*EXERCISE DESCRIPTION*
Your copy runs from the line containing "Viewport: 405px width, 540px" through the last line of the listing, both included. Restate those lines word for word and leave out pictures.

[DATA FOR PROCESSING — start]

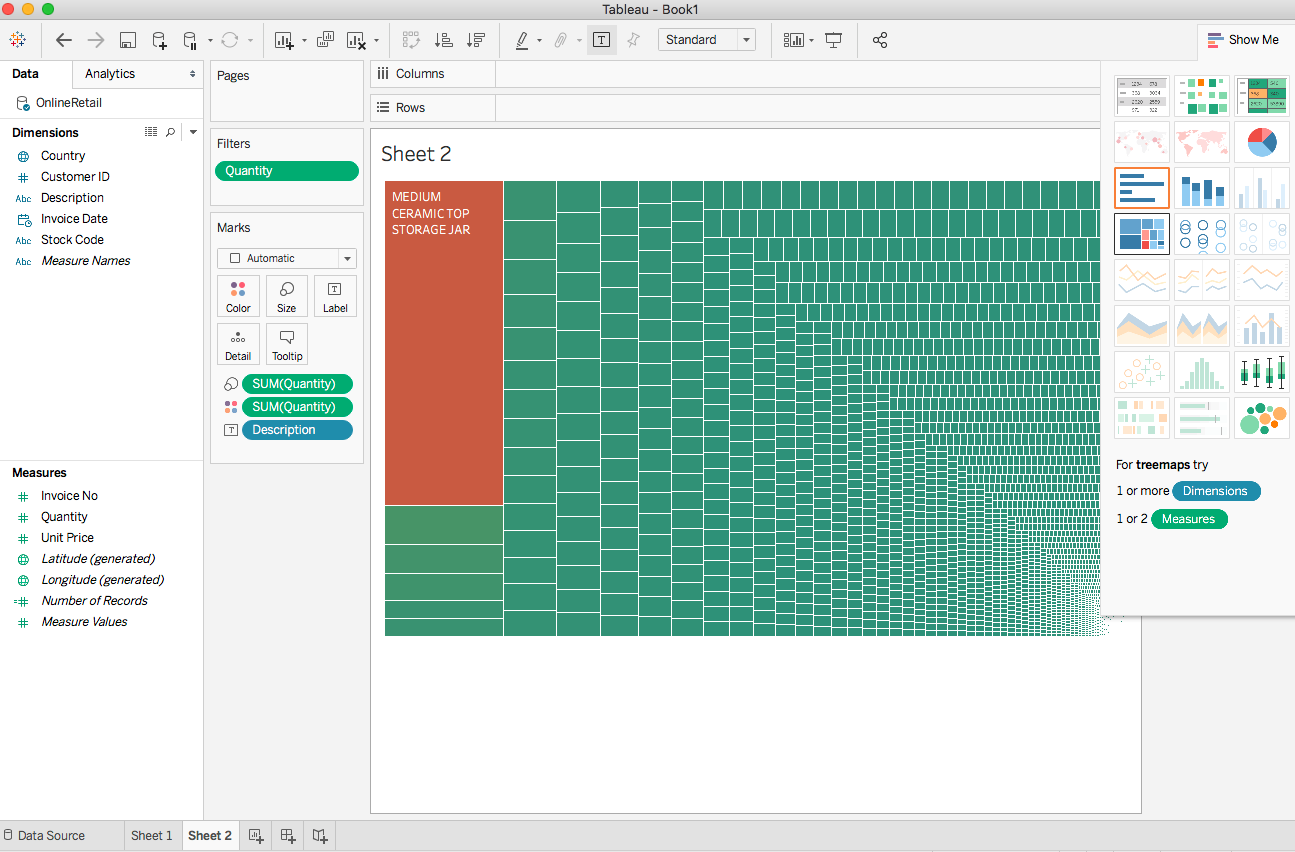Viewport: 1295px width, 852px height.
Task: Switch to the Analytics tab
Action: [x=110, y=74]
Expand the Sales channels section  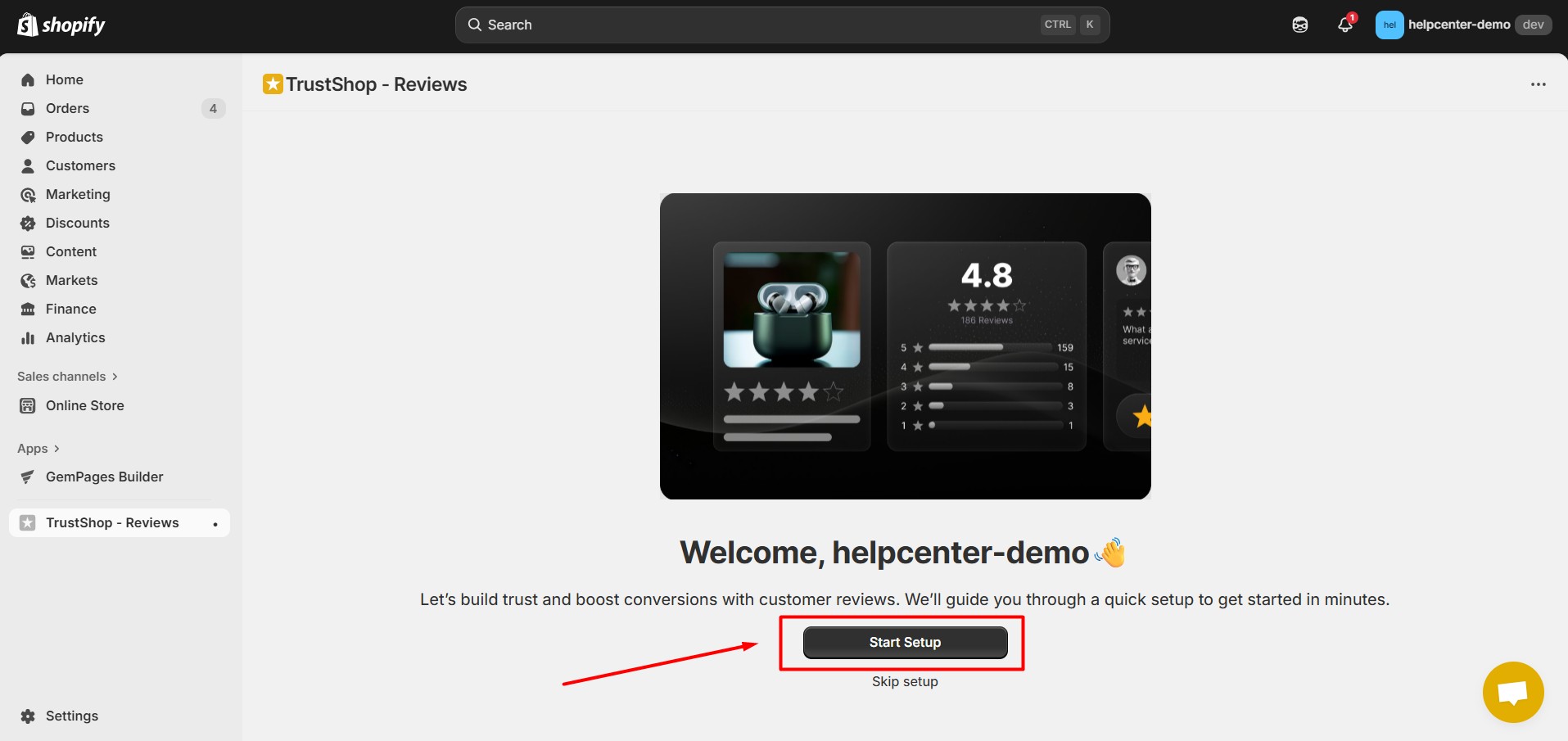coord(67,377)
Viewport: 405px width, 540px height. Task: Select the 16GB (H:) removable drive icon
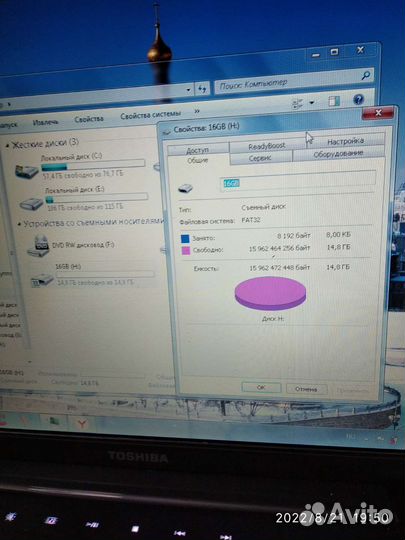[42, 280]
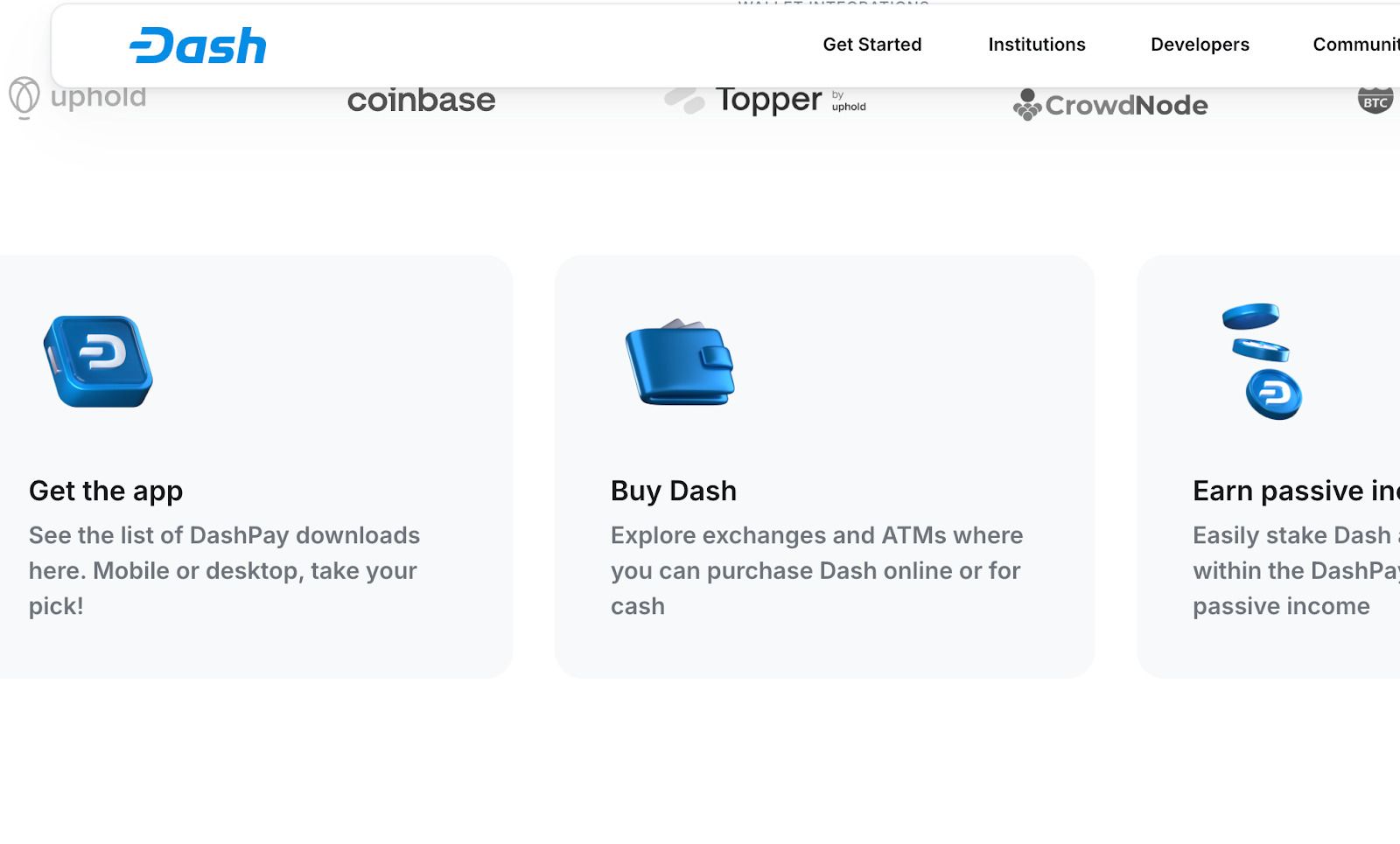Click the BTC shield logo

coord(1376,99)
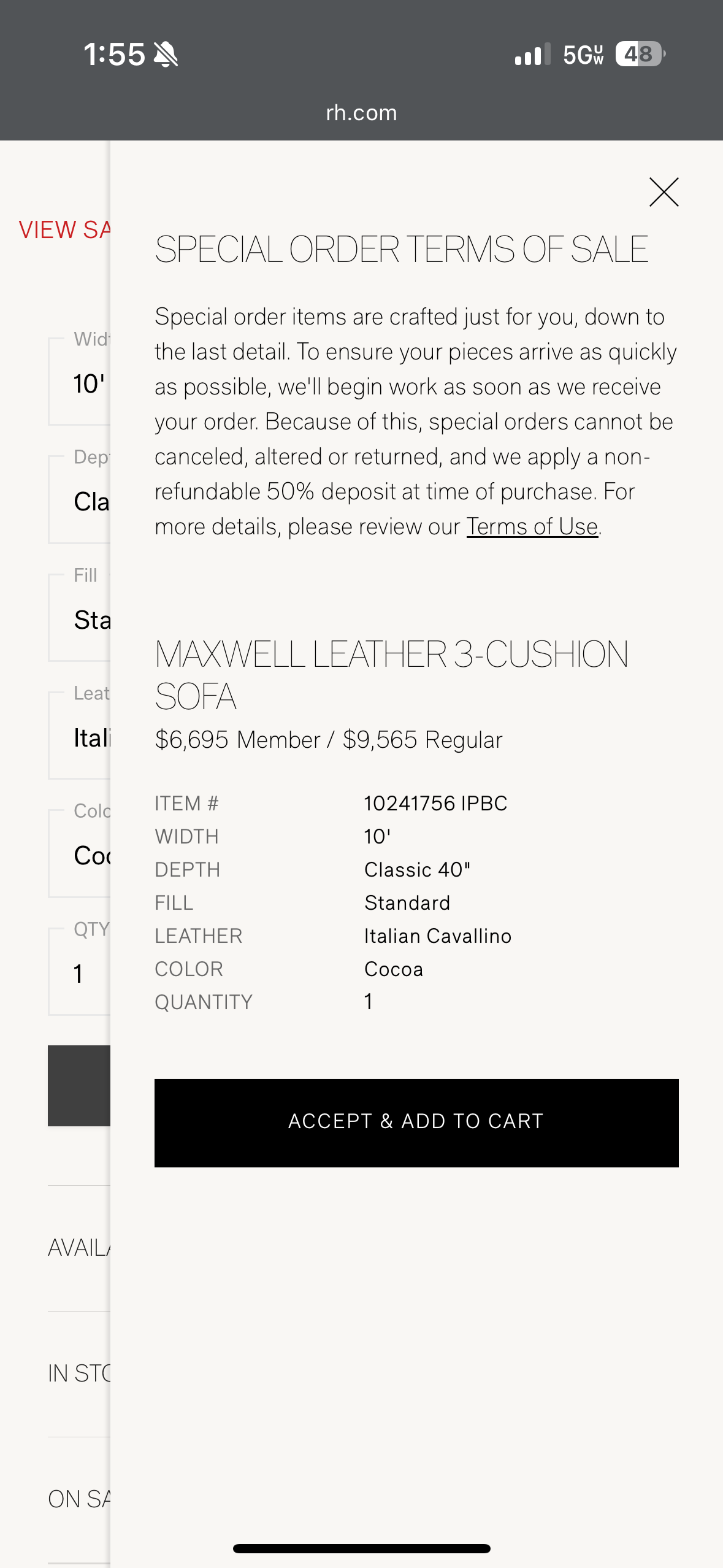
Task: Open the Terms of Use link
Action: click(x=531, y=526)
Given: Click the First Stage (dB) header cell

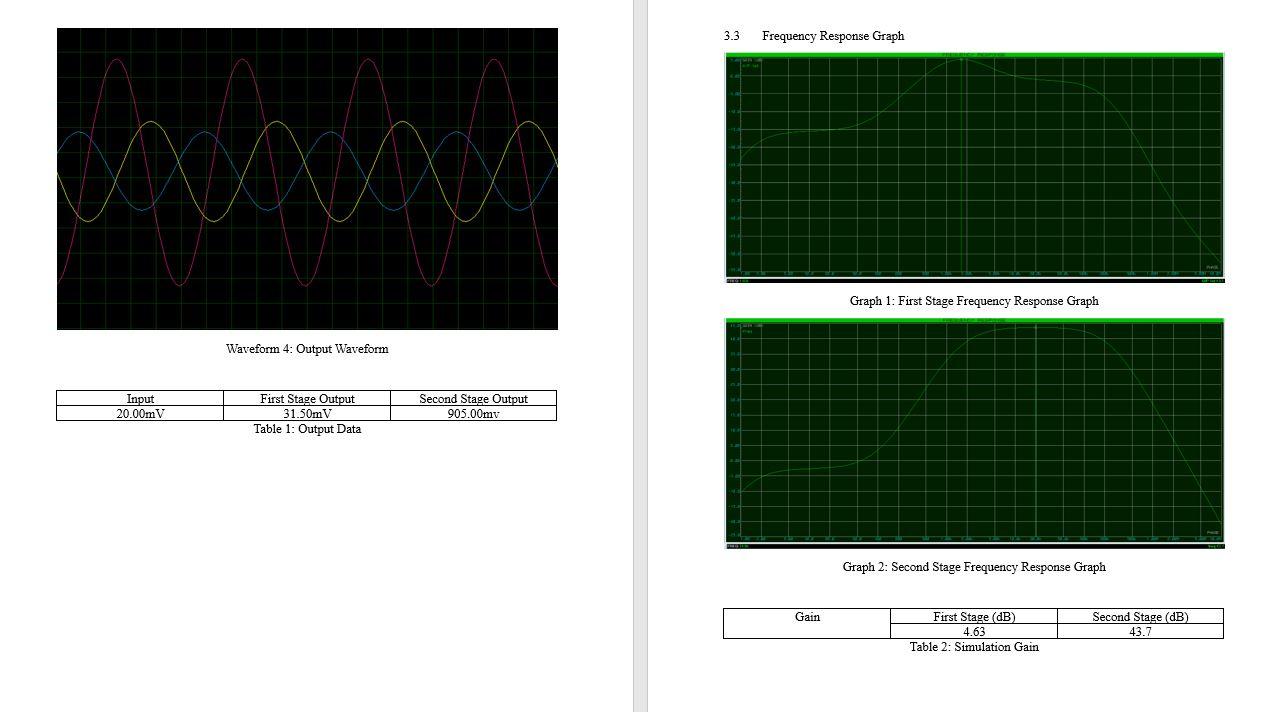Looking at the screenshot, I should tap(974, 617).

[DATA FOR PROCESSING — finish]

*THE ANSWER*
Viewport: 405px width, 540px height. Task: Select the 16GB (H:) removable drive icon
[42, 280]
Click the BTC shield logo

coord(1376,99)
Task: Open the Terms of Use link
Action: click(x=531, y=526)
Given: Click the First Stage (dB) header cell

Looking at the screenshot, I should tap(974, 617).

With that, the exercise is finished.